The league has been facing a number of problems in the last ten years that it is addressing with new rules for next year. The slow and predictable offensive styles of recent years have come out of strategic moves by coaches who know how to take advantage of the rules. The biggest thing has probably been isolation play, which takes full advantage of a required man defense. By allowing zones next year, the NBA intends to reduce the amount of isolation play and make offense more of a team game. In this way, the rule changes appear quite beneficial.

But by allowing a lot of defensive freedom, the NBA is really accentuating the improvement of defenses observed in the last ten years. The quick defenders will still be around and so will the tight man defenses. The zones will be used lightly and primarily when they give a team another defensive benefit. The pace of the game will likely continue to be slow or even slower, at least for several years until different personnel enter the league and/or the 8-second halfcourt rule plays a bigger role.

Longterm effects of the changes may be beneficial – if the league indeed allows the changes to exist for several years. (I don’t believe the league has openly committed several years to making the rules work.
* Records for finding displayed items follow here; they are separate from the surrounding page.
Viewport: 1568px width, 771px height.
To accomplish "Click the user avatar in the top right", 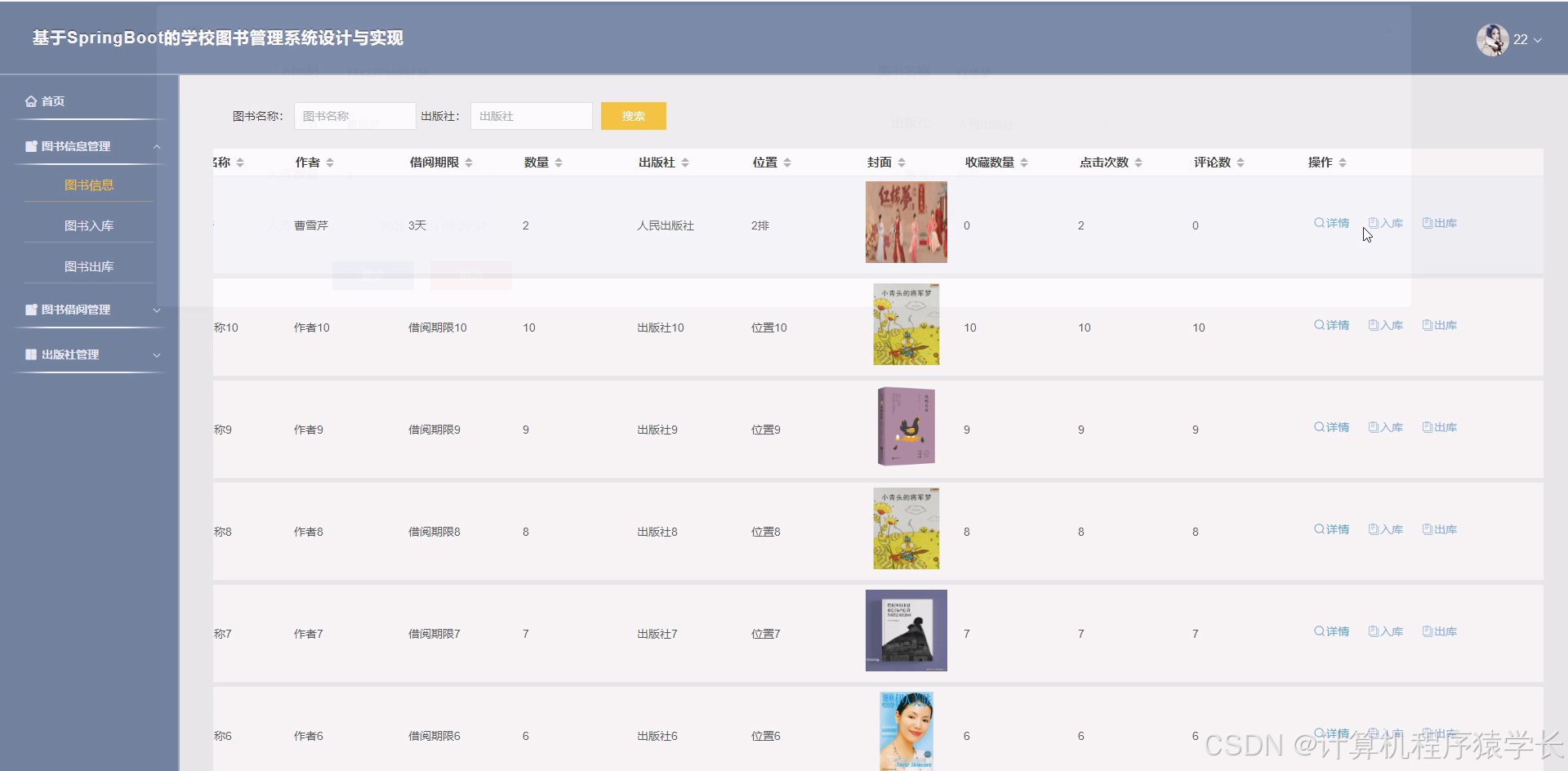I will (1493, 38).
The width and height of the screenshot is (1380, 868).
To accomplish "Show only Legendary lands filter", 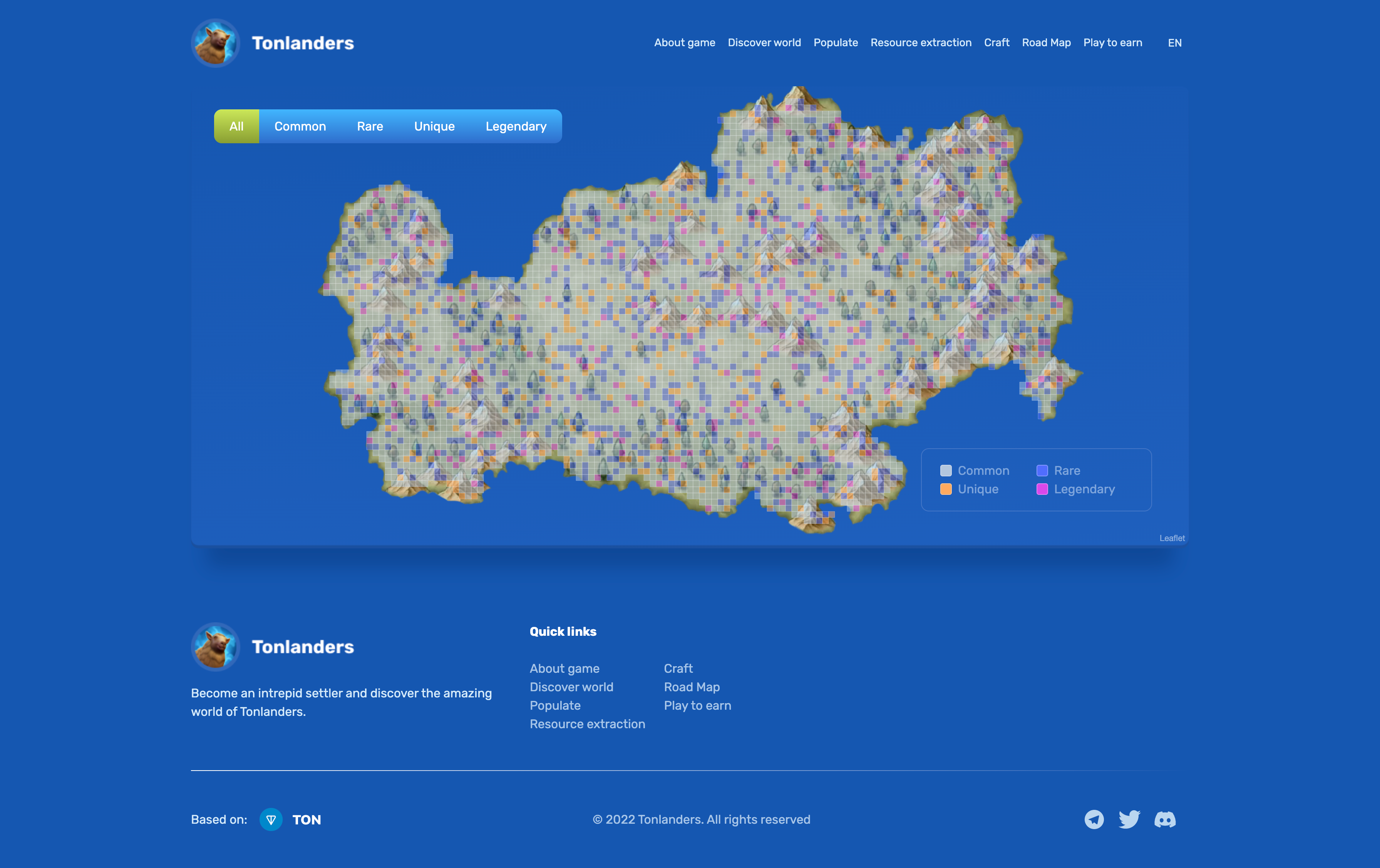I will [516, 126].
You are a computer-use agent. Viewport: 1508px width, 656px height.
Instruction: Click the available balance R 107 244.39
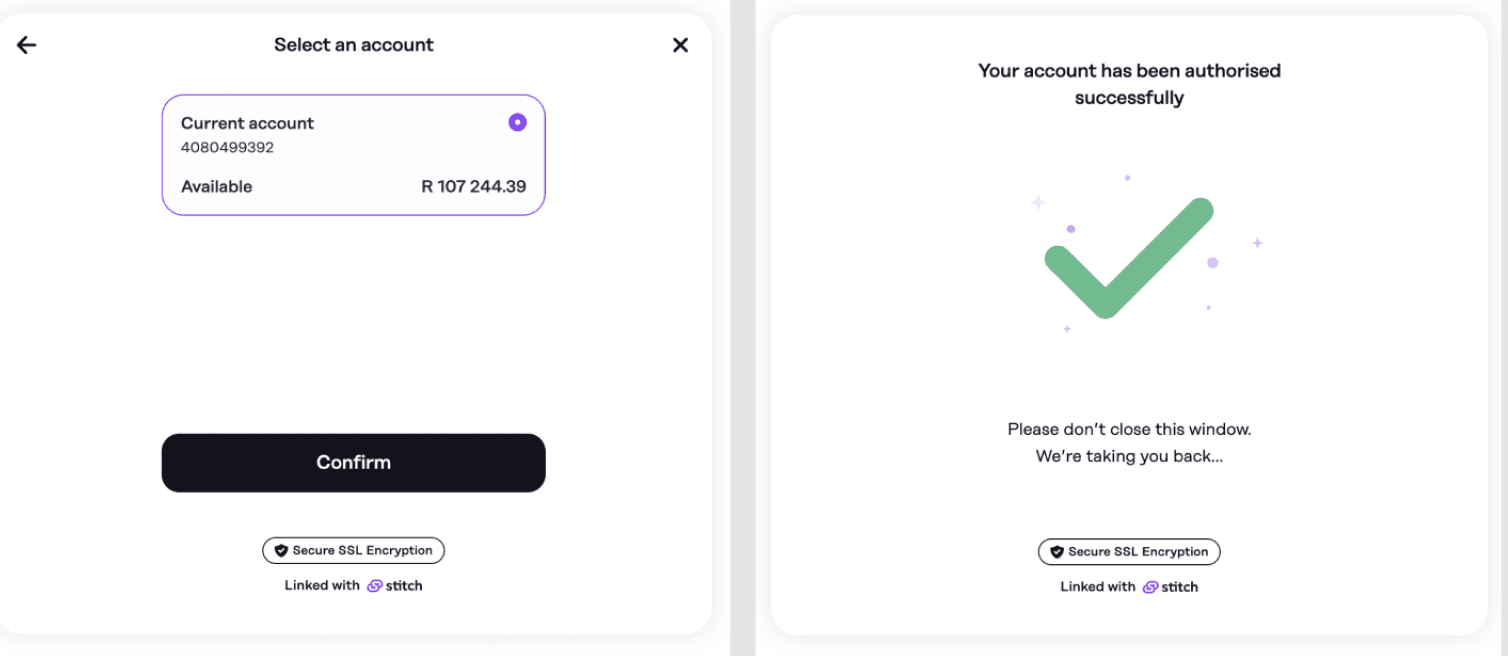473,186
Unless that commitment is there, initial problems in adapting to rules could scare officials into rescinding them.) After several years, "zone type" personnel who can shoot and may have less mobility will enter the league, making offense stronger and defense weaker. Teams may try to push the ball upcourt to prevent a zone from getting set, but this seems very unlikely until zones are actually used more extensively.

It is not clear how the defensive 3-second rule will be called. If it becomes just another annoying illegal defense call when double-teaming a scorer down low, it may neutralize some of the variety encouraged by the zone rules.

Finally, it appears that one of the NBA’s biggest problems is the decline of the layup due to the "No layup" rule used by many coaches. This already limits off-the-ball cuts to the basket and fast breaks because players are much more likely to get fouled hard and, as a natural consequence, to miss more layups (either from fear or from increased missed calls). None of the rule changes appears to address this problem.